Ein elfjähriges Hamburger Mädchen mit Down-Syndrom segelt mit bei der ersten inklusiven Weltmeisterschaft.

Bei der Frage, welchen Platz sie bei der WM anstreben wird, muss Noa nicht lange überlegen. „Am liebsten erster“, sagt die Elfjährige. Mit ihrem Vater Gregor Ronig wird sie vom 11. bis zum 13. Oktober bei der Inklusions-Segel-WM auf der Alster starten. Wegen ihres Down-Syndroms hat Noa einen Schwerbehinderten-Ausweis. So wie alle Teilnehmer dieser WM, die in dieser Form das erste Mal überhaupt ausgetragen wird. Die Idee: Menschen mit und ohne Behinderung segeln in Zweier-Teams um den Sieg. Die Handicaps reichen von schweren Hör- und Sehschwächen über multiple Sklerose bis zu fehlenden Gliedmaßen.

Die Boote, die diese WM möglich machen, schaukeln an diesem sonnigen September-Tag sanft vor dem Steg des Norddeutschen Regattavereins (NRV). Es sind Kielboote der Klasse S\V 14. Und sie beweisen, wie ein Eintrag in einem sozialen Netzwerk einen Sport verändern kann. Über Facebook rief im Oktober 2015 ein passionierter Segler auf, eine behindertengerechte Jolle zu kon­struieren. Sicher – und vor allem günstig. Schließlich haben gerade Menschen mit einem Handicap oft wenig Geld.

Ein spezielles Boot wurde entwickelt und gebaut

Der Niederländer Alex Simonis, mit seinem Partner Maarten Voogd spezialisiert auf den Bau von Jachten, ließ sich nicht lange bitten. Er entwarf ein Boot und stellte die Konstruktionspläne zum Selbstbau ins Internet. Der Durchbruch gelang durch die Kooperation mit dem Werftgiganten Far East (Shanghai). Die Chinesen produzieren zum Selbstkostenpreis. So konnte der NRV im Rahmen seiner Inklusionsoffensive sechs Boote für einen Stückpreis von 10.000 Euro kaufen – inklusive Segel und Anhänger.

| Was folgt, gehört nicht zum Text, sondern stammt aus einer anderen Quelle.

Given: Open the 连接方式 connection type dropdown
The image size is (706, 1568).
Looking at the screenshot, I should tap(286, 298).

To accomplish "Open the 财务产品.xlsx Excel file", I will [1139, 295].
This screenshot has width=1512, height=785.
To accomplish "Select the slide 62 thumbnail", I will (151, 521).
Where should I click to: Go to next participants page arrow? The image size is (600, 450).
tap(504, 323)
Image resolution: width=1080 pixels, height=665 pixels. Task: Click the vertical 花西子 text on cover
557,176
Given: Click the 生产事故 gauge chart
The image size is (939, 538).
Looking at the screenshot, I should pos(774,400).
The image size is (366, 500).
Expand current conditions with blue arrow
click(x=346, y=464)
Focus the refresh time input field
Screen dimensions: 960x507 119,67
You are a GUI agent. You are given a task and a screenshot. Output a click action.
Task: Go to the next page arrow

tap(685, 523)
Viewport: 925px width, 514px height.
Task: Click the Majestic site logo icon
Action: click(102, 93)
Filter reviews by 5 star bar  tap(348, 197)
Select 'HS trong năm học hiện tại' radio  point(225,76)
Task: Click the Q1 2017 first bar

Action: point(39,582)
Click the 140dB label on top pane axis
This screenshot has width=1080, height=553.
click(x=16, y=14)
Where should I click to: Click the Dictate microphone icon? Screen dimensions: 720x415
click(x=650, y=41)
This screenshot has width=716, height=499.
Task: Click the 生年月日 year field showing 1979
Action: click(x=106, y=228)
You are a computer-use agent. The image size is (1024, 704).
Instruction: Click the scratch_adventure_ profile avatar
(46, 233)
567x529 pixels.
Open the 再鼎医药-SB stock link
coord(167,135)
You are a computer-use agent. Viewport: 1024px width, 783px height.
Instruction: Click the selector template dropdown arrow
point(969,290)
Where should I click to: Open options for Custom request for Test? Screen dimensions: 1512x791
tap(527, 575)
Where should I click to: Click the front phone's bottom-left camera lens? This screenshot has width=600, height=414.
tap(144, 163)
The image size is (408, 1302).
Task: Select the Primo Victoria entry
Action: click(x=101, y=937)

IÜber eine Hydraulik kann man die Position der Schalensitze ändern
IÜber eine Hydraulik kann man die Position der Schalensitze ändern © Andreas Laible / FUNKE Foto Services | Andreas Laible

Als Gregor Ronig den Mast umklammert und sich nach hinten legt, wird klar, was Far East hier gelungen ist. „Ein normales Kielboot würde jetzt kippen“, sagt Ronig. Doch dank der Kielbombe aus Eisen neigt sich das Boot nur etwas zur Seite. Der wahre Clou der Konstruktion verbirgt sich vor dem hinteren Schalensitz. Über eine Hydraulik kann Ronig die Position der Schalensitze ändern. Diese Technik gleicht bei stärkerem Wind Schräglagen des Bootes aus.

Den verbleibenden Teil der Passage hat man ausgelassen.